Un travail de longue haleine 

M. Kistabish avait témoigné des drames des pensionnats il y a déjà plusieurs décennies. «Avoir un jour férié aujourd’hui, c’est un nouveau départ, c’est vraiment tout petit comme point de départ, c’est vraiment juste le commencement de quelque chose qui va devenir plus gros et plus grand», souhaite Richard Kistabish, non sans prévenir que cette démarche doit prendre du temps. «Chaque jour, ça va finir par prendre forme, par se réaliser, parce qu’il y a énormément de choses encore à accomplir, il y a beaucoup de travail encore à faire.
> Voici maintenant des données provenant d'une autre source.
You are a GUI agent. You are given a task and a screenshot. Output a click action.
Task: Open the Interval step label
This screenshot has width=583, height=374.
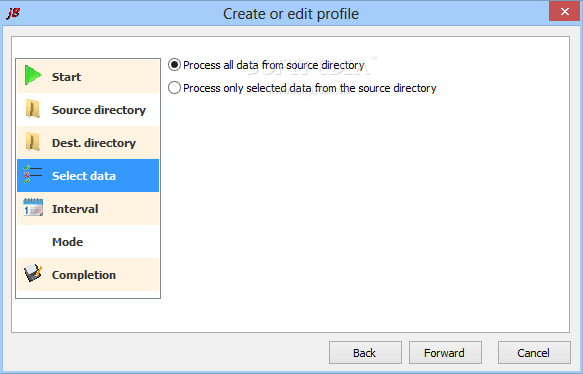coord(75,209)
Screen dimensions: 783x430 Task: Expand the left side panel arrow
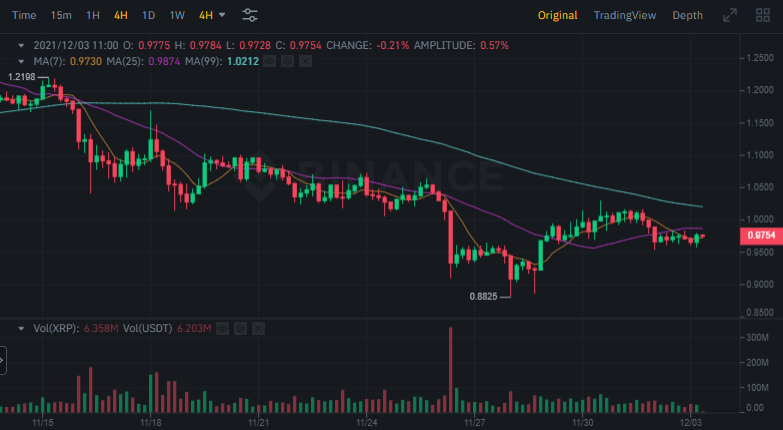coord(3,360)
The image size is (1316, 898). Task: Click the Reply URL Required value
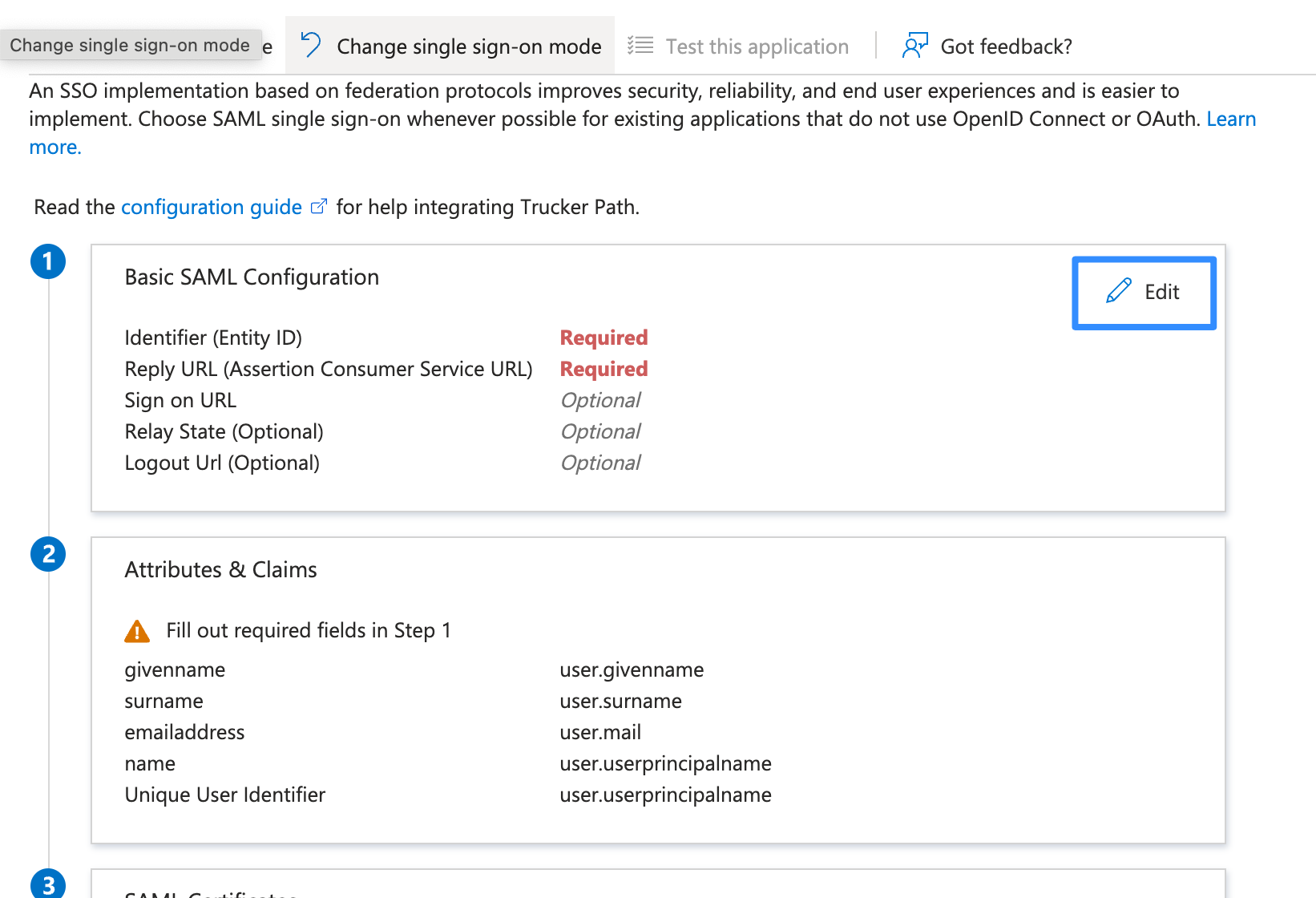[x=604, y=369]
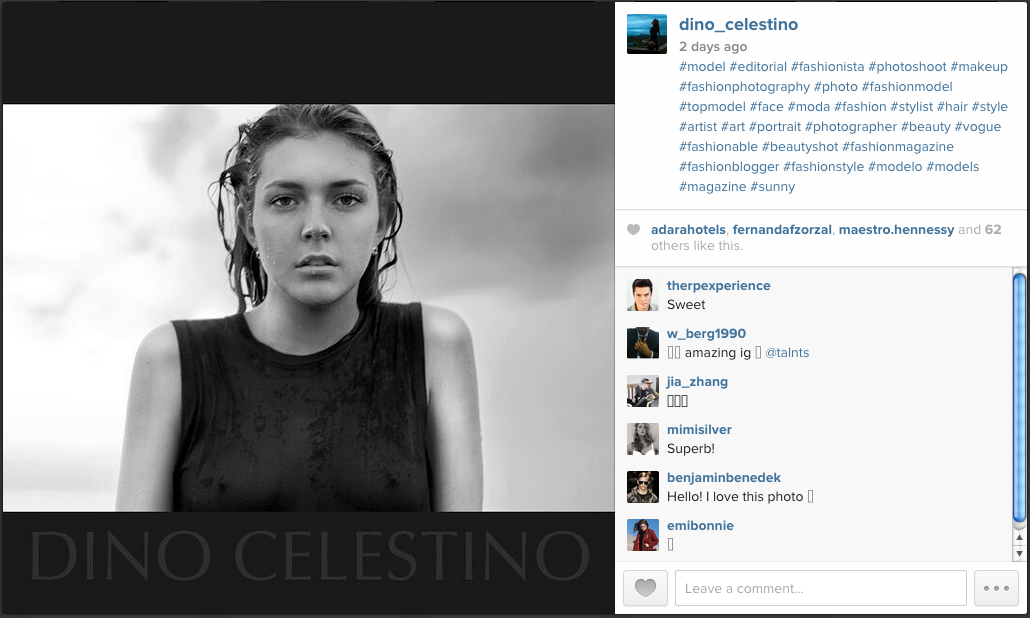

Et avant que ça puisse se réaliser, il est essentiel que l’on puisse se concentrer sur le travail d’aujourd’hui», mentionne-t-il. 

Richard Kistabish

©Gracieuseté

«Si vous réussissiez à prononcer le mot «Kwe» au lieu de dire «bonjour», avant que vous preniez cette habitude comme comme façon de vous adresser, ça va prendre quelques années» 

Richard Kistabish 

Avoir une nouvelle approche  

Au-delà d’une journée de commémoration, Richard Kistabish considère qu’il est important d’en apprendre plus sur les Premières Nations. Par exemple, pour commencer, il faudrait apprendre comment s’adresser aux autochtones selon leurs conventions. 

«Si vous réussissiez à prononcer le mot «Kwe» au lieu de dire «bonjour», avant que vous preniez cette habitude comme façon de vous adresser (aux autochtones), ça va prendre quelques années. Ce n’est pas juste d’apprendre ce mot, c’est de l’inculquer à notre façon d’être qui va devenir intéressante à observer», illustre-t-il. 

Une réconciliation difficile 

En cette journée de commémoration, où les drapeaux sont en berne à Ottawa et les bâtiments illuminés d’orange pour rappeler les pensionnats, le leader autochtone a déclaré ne pas être convaincu que les récentes excuses de la Conférence des évêques catholiques du Canada soient suffisantes. 

C’est que le 25 septembre, cette organisation a officiellement présenté ses excuses aux Premières Nations pour les mauvais traitements subis dans les anciens pensionnats. Les évêques ont également promis de verser aux victimes 30 millions $ en dommages et intérêts. À cet égard, M. Kistabish a déclaré qu’il faudrait procéder à des fouilles sur le site de l’ancien pensionnat de Saint-Marc-de-Figuery pour en «avoir le cœur net».